Repeats Former Assertion That Such an Experiment Would Have Resulted in Franklin's Death

"In my opinion the whole affair is little more than a scheme for publicity," was the emphatic statement of Professor A. G. McAdie '84, when questioned last night concerning the recent demands which have been made by a Mr. J. Henry Smythe Jr., of New York, that an investigation be made by the University, and the Academy of Arts and Sciences, as to the truth of the famous "kite flying" experiment of Benjamin Franklin. The demand was made in a letter to the University, which charged Professor McAdie with detracting from Franklin's name by calling the kite incident "a myth," and demanded that committees be formed to determine the truth of the charge.

Doubts Scientific Spirit

In Professor McAdie's opinion, neither the University nor the Academy is likely to see fit to follow up the matter. "It is evident," he said, "from the fact that the letter was published in the newspapers almost before it reached the college office, that it was not written in the best interests of science and history. I doubt very must but that the whole matter will be dropped."

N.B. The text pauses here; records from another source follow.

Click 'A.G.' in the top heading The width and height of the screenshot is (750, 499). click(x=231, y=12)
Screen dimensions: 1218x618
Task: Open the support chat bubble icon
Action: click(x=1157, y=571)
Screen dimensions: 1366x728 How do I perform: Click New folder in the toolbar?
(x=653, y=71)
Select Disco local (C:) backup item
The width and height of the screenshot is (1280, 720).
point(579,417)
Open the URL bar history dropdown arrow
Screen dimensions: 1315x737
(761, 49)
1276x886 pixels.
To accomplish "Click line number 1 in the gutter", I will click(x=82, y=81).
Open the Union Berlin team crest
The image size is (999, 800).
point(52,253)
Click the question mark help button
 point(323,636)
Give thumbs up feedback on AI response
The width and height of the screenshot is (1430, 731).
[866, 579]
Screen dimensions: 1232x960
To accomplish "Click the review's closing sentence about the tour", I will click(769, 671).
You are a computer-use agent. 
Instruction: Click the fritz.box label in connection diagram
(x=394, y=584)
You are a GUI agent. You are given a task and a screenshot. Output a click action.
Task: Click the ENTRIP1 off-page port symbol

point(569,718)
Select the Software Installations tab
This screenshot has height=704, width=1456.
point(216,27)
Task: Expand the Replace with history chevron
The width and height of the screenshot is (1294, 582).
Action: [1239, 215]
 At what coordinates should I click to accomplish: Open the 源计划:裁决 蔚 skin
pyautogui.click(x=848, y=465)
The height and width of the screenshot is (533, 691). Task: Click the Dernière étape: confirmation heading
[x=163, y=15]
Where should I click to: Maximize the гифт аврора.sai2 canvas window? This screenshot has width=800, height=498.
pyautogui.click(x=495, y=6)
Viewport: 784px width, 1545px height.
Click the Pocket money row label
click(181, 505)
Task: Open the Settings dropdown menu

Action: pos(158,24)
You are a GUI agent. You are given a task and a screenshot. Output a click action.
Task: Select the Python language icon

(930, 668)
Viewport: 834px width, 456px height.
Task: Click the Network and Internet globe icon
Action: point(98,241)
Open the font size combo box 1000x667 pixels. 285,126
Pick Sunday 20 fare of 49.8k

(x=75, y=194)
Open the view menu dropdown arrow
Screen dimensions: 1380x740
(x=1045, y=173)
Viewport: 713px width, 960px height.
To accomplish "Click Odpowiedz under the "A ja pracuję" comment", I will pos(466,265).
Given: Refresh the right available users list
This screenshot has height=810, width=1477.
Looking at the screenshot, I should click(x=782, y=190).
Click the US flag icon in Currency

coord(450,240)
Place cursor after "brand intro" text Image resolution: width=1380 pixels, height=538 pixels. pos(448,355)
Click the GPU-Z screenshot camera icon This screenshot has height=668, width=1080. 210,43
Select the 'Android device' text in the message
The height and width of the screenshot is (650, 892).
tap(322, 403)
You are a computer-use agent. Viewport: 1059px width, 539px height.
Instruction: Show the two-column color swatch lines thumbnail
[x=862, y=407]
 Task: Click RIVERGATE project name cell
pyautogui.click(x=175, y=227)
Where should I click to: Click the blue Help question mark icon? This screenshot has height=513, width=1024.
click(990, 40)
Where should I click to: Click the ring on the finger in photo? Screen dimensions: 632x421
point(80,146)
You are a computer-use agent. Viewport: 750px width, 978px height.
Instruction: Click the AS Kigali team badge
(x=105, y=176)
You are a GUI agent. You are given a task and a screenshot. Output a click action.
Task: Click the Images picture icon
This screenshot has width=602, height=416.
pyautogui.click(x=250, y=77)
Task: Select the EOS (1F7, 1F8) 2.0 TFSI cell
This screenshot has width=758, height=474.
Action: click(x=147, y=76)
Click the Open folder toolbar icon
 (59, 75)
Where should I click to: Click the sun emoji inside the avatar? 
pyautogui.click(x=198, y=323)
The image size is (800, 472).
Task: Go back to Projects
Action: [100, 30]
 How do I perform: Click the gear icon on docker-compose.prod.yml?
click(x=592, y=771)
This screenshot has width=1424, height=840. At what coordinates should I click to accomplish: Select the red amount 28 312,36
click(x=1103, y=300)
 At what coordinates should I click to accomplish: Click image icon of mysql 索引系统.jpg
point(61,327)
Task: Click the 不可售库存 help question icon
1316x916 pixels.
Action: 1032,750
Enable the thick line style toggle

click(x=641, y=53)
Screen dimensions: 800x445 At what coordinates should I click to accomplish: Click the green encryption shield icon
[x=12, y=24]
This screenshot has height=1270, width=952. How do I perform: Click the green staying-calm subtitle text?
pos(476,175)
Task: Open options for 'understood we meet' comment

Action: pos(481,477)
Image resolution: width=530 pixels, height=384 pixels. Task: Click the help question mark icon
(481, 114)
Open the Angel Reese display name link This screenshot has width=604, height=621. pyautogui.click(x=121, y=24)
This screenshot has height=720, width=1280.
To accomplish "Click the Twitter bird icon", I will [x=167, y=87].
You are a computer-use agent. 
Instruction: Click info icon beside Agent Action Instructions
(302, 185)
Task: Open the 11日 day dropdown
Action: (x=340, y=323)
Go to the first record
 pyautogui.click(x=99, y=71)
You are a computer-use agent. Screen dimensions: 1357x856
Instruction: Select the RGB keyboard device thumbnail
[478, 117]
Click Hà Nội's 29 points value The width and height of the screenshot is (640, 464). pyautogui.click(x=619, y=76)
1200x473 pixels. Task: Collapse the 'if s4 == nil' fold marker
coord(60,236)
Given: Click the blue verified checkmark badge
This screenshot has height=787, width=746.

Professor McAdie also upheld the statement which has been quoted by Mr. Smythe as having done "untold harm" to Franklin's character. "The story as it a commonly conceived," he said, "is on the face of it extremely fanciful. The picture of the old man standing out in the rain and wind with a small silk kite, which has been one of the favorite subjects of patriotic artists, is not at all accurate. If such an experiment were really handled in that fashion the experimenter would, in all probability be promptly killed."

Matter Now in Official Hands

The question of replying or conforming to Mr. Smythe's requests is now in the hands of the secretary of the Corporation, and the Administrative Council of the Academy of Arts and Sciences. It will be regularly considered at the Corporation meeting next Tuesday and at the meeting of the Academy in April.